If you know more, please raise an issue!
the following assumes that the user followed the standard installation thereby uses alp in 'common-auth' (in linux PAM terms)
-
user does something on a linux machine that requires authentication, e.g. you log in to your desktop environment
-
on a previously paired android smartphone a notification pops up, where you may
- approve
- deny
- time out
the authentication request.
In case the user lets the authentication request time out, the authencation will fallback to the systems previous authentication method.
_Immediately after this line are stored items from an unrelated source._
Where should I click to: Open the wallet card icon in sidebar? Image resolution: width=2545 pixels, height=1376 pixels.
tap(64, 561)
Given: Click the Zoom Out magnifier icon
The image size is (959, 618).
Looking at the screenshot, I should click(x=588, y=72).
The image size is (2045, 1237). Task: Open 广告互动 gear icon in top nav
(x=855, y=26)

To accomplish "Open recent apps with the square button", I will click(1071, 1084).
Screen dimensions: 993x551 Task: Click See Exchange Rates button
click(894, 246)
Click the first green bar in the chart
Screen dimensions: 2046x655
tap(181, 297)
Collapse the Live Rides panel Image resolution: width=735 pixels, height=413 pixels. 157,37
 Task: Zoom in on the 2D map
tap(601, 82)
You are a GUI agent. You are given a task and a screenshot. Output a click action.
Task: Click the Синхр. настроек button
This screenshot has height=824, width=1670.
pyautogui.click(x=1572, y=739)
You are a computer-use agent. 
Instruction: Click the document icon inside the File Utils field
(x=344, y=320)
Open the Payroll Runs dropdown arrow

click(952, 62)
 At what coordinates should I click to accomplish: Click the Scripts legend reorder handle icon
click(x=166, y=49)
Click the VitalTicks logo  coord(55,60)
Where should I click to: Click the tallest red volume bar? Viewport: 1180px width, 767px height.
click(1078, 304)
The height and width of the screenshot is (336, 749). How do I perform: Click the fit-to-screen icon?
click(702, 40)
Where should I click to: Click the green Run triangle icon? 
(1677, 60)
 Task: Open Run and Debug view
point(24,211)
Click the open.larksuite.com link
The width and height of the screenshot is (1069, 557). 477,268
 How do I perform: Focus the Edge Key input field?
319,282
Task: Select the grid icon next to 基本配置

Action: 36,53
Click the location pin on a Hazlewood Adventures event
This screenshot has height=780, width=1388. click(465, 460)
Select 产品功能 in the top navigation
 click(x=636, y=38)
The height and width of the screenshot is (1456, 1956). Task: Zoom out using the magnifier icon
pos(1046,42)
On 99% of installations, that will be a password prompt.
- typing passwords sucks
- you own an android device
- you do not want to or cannot use face unlock (e.g. howdy) for whatever reasons, for me those were
- no webcam at each machine (main reason)
- less secure than conventional passwords
- you mostly stare at the screen - that means if an authentication prompt pops up and you do not explicitly look away - you will authorize whatever pops up. Nevertheless, reality teaches that there is a certain delay till the face is detected - which is normally enough to react and look away. Overall I can still recommend howdy as a valueable alternative solution.
- fingerprint sensor support on linux is bad and fingerprints in general have their problems. Do you want to secure your device with something that most likely always exists on the device you are trying to protect?
- In alp you trust your android device, you can even think of your android device as a key to your linux device.
- The level of security will depend on the level of security of your android device.
- pre shared key based encyption (aes 256 gcm pbkdf2) is used to protect the communication between your smartphone and your linux machine.
- Your linux passwords are NOT transferred to or known by your android device.
⚠ This mode is less secure and thereby NOT enabled per default.
According to ChatGPT (18.06.2023), there is no known authentication mechanism of this kind.
In this mode, the authentication request is
- sent to the android phone
- if the alp server running on the phone is reachable AND the user does not click
Denywithin the configured timeout, the auth request is approved.
This mode requires an "always on" mentality of the user, constantly observing the state of the smartphone to be considered secure, which is certainly hard to achieve continously. However, since most useres will have their smartphone lying besides their linux machines anyway, maybe there is a group of users that finds this feature valuable. Especially before sleep, one should not forget to disable wifi in this mode to not make oneself vulnerable when "always on" is certainly not possible.
You may enable this mode in the android app's settings if you feel you want to take the extra risk involved.